Le ministre de la défense, Hervé Morin, a présenté hier un projet de loi pour améliorer la réparation des conséquences sanitaires des essais nucléaires français. Le texte vise à remédier à la situation actuelle des victimes en créant un régime spécifique plus simple dans son application.
Dans un communiqué officiel, le gouvernement précise que "l'indemnisation doit assurer la réparation intégrale des préjudice subis". Cette indemnisation concernera les personnes atteintes de maladies provoquées par les radiations émises lors des essais nucléaires français au Sahara et en Polynésie française entre 1960 et 1996. Elle concernera les personnes participant aux essais ainsi que les riverains des sites et présentant une pathologie figurant sur la liste arrêtée par décret en Conseil d'Etat.
Luc Chatel, le prote-parole du gouvernement expliquait à l'issue du conseil des ministres qu'avec ce projet de loi, "la charge de la preuve sera renversée au bénéfice des victimes.
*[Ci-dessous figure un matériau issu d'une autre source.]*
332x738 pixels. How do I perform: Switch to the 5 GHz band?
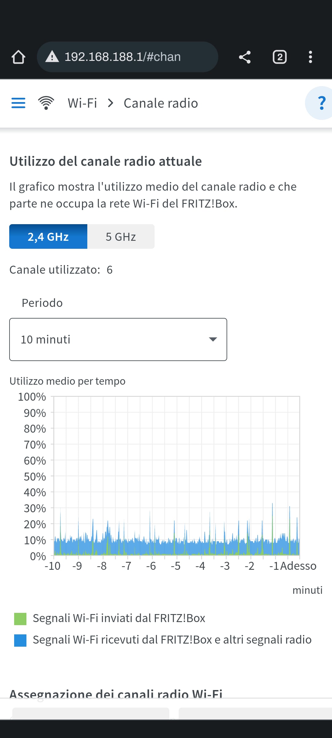point(121,236)
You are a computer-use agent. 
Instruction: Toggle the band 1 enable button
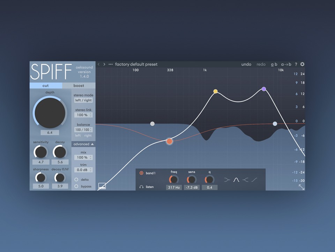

Ce ne sera plus à la victime de prouver que sa maladie est due aux essais nucléaires mais, au contraire, à l'Etat de prouver l'inverse", et ce par l'intermédiaire d'un comité d'indemnisation présidé par un magistrat et composé principalement de médecins.Ensuite, l'indemnisation sera alors versée sous forme de capital, déduction faite des indemnisations antérieures.
"Aujourd'hui, il y a un geste très fort. La nation française reconnait ce qu'il s'est passé" ajoute Luc Chatel, et ce, bien après la plupart des autres puissances nucléaires.